Matías se aleja con la detenida.

—Gracias, pero es para lo que me pagan. ¿Sabe algo de mi jubilación?

—Aún no han llegado los papeles. Pero no se preocupe, el Director General seguro que se la aprueba.

Parece olfatear algo en el aire, se me acerca.

—Huele a vino, Gorgonio. ¿No estaría bebiendo?

—Negativo, jefe.

—Cuide un poco su aspecto, por favor. —Señala las solapas de la gabardina—. Tiene manchas de chorizo. A propósito, ¿dónde está el jefe de la Científica?

Hostias, Pepote. Ni me había vuelto a acordar de él, supongo que sigue encerrado en la biblioteca analizando el orín de la cerda y las patas de la mosca.

—Todavía está tomando huellas —respondo, por no decirle que me importa un pito lo que haga.

—Seguro que le ha sido de mucha utilidad en la resolución del caso.

—Si no es por Pepote, no lo hubiese resuelto.
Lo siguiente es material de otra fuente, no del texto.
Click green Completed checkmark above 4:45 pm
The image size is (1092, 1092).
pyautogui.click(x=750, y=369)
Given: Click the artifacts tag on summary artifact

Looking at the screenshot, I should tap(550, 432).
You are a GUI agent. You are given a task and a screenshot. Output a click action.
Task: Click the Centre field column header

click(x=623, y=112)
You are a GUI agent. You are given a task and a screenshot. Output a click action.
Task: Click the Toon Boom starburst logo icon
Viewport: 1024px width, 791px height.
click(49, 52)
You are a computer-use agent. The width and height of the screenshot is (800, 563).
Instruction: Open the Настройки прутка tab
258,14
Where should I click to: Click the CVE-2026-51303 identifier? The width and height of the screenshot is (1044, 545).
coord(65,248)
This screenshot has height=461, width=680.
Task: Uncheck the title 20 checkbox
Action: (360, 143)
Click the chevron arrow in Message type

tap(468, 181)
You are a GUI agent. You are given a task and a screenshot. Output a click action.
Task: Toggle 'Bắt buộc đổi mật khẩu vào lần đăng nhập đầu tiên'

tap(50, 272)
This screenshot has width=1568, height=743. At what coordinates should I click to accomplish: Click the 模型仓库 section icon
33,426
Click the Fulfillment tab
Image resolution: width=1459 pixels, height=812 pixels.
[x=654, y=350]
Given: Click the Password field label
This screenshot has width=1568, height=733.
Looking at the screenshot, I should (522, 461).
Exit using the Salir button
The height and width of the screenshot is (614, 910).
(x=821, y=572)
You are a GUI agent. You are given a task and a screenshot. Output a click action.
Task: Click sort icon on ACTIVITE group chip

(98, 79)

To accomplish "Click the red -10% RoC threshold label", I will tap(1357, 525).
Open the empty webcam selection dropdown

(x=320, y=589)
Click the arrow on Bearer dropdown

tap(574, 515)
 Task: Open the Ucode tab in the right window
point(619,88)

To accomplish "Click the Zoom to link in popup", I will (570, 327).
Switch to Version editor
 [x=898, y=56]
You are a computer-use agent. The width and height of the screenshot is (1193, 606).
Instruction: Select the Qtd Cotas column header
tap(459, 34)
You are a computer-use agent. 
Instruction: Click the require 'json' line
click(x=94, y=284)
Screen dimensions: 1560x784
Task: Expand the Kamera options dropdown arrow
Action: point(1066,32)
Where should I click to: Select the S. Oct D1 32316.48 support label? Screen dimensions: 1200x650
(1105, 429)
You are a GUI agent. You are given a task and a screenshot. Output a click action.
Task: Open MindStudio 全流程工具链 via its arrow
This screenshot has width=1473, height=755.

—Lo sabía. Es lo mejor que tenemos en la Policía —dice, mientras lanza una sonrisa de satisfacción hacia el juez y el forense. Después, añade—: ¿Cómo lo resolvió? Me dijo algo de que había encontrado una mosca.

—Ahí estuvo la clave de la resolución, jefe. Resulta que consiguió extraer unas imágenes de la retina de la mosca en las que se ve claramente a la asesina asestando el golpe fatal.